Вытянув ноги и тяжело вздохнув, Аш устало потер лицо, сдергивая свою повязку со лба, в которой уже совершенно не было необходимости – в городе было достаточно своих проблем и распрей, чтобы стражники обращали внимание еще на что-то, кроме погорельцев, угрожавших снести двери храма. Еще и этот непрекращающийся ливень очень действовал на нервы.
– Что, дурной выдался день? – раздался откуда-то тихий хриплый голос.
Профессор удивленно закрутил головой, оглядывая ряды пустых бочек, стоявших в переулке вдоль стены. В куче помоев, сваленной у разбитого почерневшего от гнили ящика, явно кто-то копошился, но, судя по писку, это была обыкновенная крыса. Короткий смешок, прозвучавший совсем рядом, заставил Ашарха вглядеться в темноту проема напротив. По другую сторону узкого переулка находилась старая заколоченная дверь в неглубоких сенях, превращенных в склад рассохшихся бадеек и заржавевших прутьев. В темноте небольшого помещения, зажавшись между мусором и стеной, без движения сидел сгорбленный обросший бедняк, тихо покусывавший собственные грязные ногти и не сводивший с профессора пугающе ясный взгляд зеленых глаз. Его трудно было заметить, до того хорошо он сливался с мраком.
– Ты кто? – не придумав ничего лучше, спросил Аш.
Человек явно был бездомным: одежда на нем изорвалась и отвратительно воняла даже на расстоянии, волосы сбились в неопрятные клоки, а в неухоженной бороде виднелись крошки и куски еды. Всего несколько метров переулка разделяли профессора и нищего, и Ашарх невольно удивился, как он ни разу не обратил внимания на этого горбуна, пока сидел на порожке.
– Просто одна из блох Зинагара, – с хрипотцой ответил бедняк и сам же рассмеялся над собственным определением, зайдясь в лающем кашле.
– И что тебе нужно? – опасливо поинтересовался Аш.
– Хочу знать, сколько монет имеет при себе профессор из Италана.
Сам того не ожидая, преподаватель вздрогнул, и эта реакция еще больше позабавила бездомного, который даже подался немного вперед, вылезая из своего угла. Лицо его, испачканное и оттого темное, перечеркнула желтозубая улыбка, в которой не хватало клыка.

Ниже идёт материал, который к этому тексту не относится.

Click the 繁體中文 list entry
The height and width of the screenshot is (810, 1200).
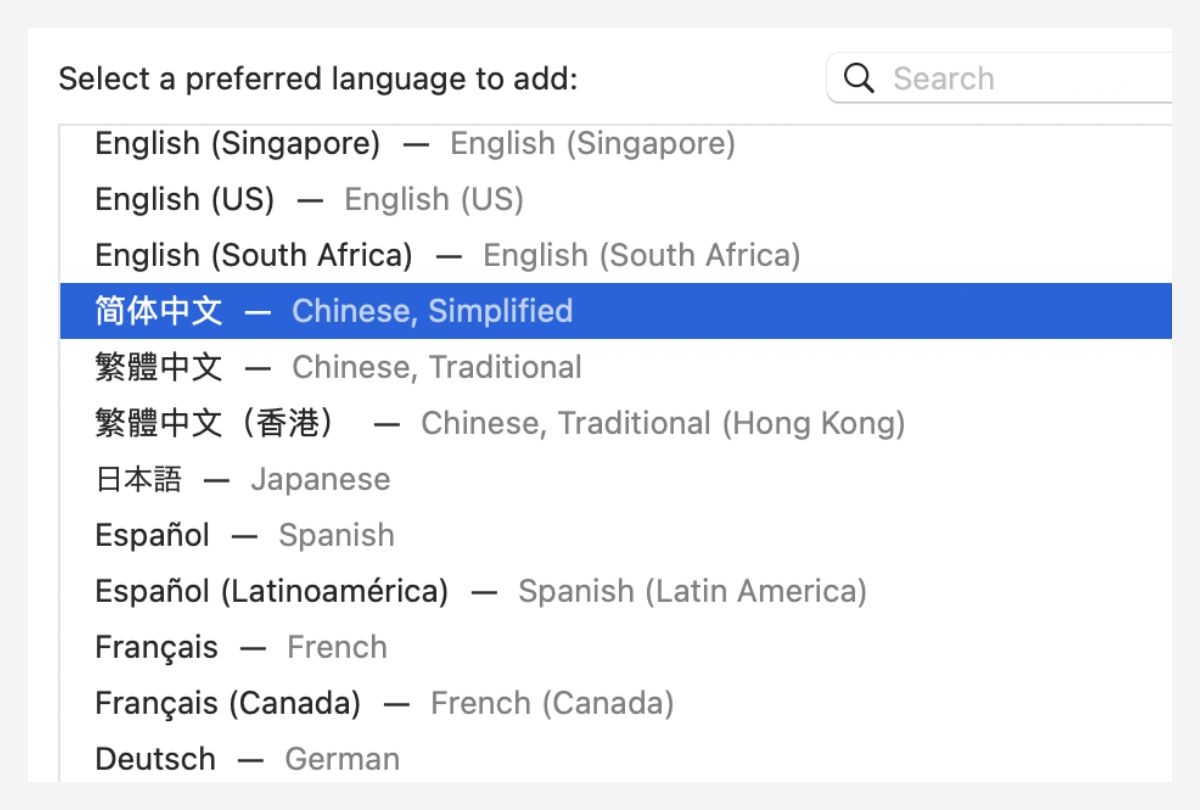(157, 367)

– С чего ты взял, что я профессор из Италана? – напрягшись, спросил Ашарх.
– Я ведь знал, что память моя еще не так плоха. Видел я где-то это лицо. Шрам над бровью, темная коса и смуглая кожа южанина… – пробормотал нищий, снова принявшись грызть свои ногти на руках. – Нездешний ты. Сапоги хорошие, выправка горделивая, а от упоминания столицы дрожишь, как мышь под веником. Не ты ли тот душегуб, чье лицо на всех стенах в округе висит, и о ком на каждом углу болтают?
Горбун не спрашивал, он утверждал, не сводя с собеседника свой проницательный взгляд.
– Ты говоришь глупости. Да, бывал я в столице, но никакой я не профессор и уж точно не душегуб. Напутал ты, любезный. Ищи себе другого дурака.
Ашарх поднялся на ноги и скорее двинулся ближе к площади, намереваясь быстрее исчезнуть из поля зрения нищего. Но в спину ему донесся небрежный выкрик:
– Я уже нашел того дурака, что мне нужен. И что нужен городской страже и Сынам Залмара!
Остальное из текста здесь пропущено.